Screening marker sensitivity: Optimizing eDNA-based rare species detection

Aim Environmental DNA (eDNA)‐based techniques are useful tools in disciplines such as conservation biogeography at local to global scales since they provide promising methods to locate organisms at low abundance. Here, we raise a largely overlooked issue that the marker (primer pairs and/or probes) sensitivity of eDNA‐based detection should be optimized and reported to improve detection performance and result interpretation. Location Global. Methods We analysed 250 articles published between 2008 and 2019 that sought to detect animals from environmental water samples using species‐specific markers to identify effort required. Results Most (66.0%) studies used newly designed markers, and real‐time quantitative PCR dominated the studies (72.4% of articles). The use of quantitative PCR increased significantly over time (p = .016), while conventional PCR decreased significantly (p = .005). In 82.4% of studies using newly designed markers, researchers did not screen their chosen markers for sensitivity, and 46.7% of these studies did not report the limit of detection (LoD).
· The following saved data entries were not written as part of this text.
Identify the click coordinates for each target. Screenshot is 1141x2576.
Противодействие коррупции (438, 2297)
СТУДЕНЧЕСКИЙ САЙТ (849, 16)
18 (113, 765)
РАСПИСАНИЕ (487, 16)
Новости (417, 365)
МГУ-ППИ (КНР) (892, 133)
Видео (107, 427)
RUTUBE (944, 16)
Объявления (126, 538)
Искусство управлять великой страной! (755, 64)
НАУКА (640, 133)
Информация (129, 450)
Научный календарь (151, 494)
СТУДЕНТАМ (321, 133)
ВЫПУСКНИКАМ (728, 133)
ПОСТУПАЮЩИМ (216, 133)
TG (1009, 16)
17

Limited knowledge of sensitivity screening and LoD was also found among aquatic species on the list of the world's worst alien invasive species, and many studies used published markers without such knowledge, potentially propagating errors. Main conclusions The rapidly growing use of eDNA‐based detection of low‐abundance species requires well‐designed protocols to improve sensitivity. Knowledge of the limits of eDNA technology is imperative, particularly when applied to conservation biogeography studies for detecting non‐indigenous or endangered species. Our results highlight the currently inadequate sensitivity screening of genetic markers used in most studies, contrasting the transition to highly sensitive PCR methods. Along with ongoing calls for standardization in the eDNA methods, we add that newly designed markers be screened to determine and optimize sensitivity before use to reduce the uncertainty of detection and benefit future applications within or beyond areas of their development.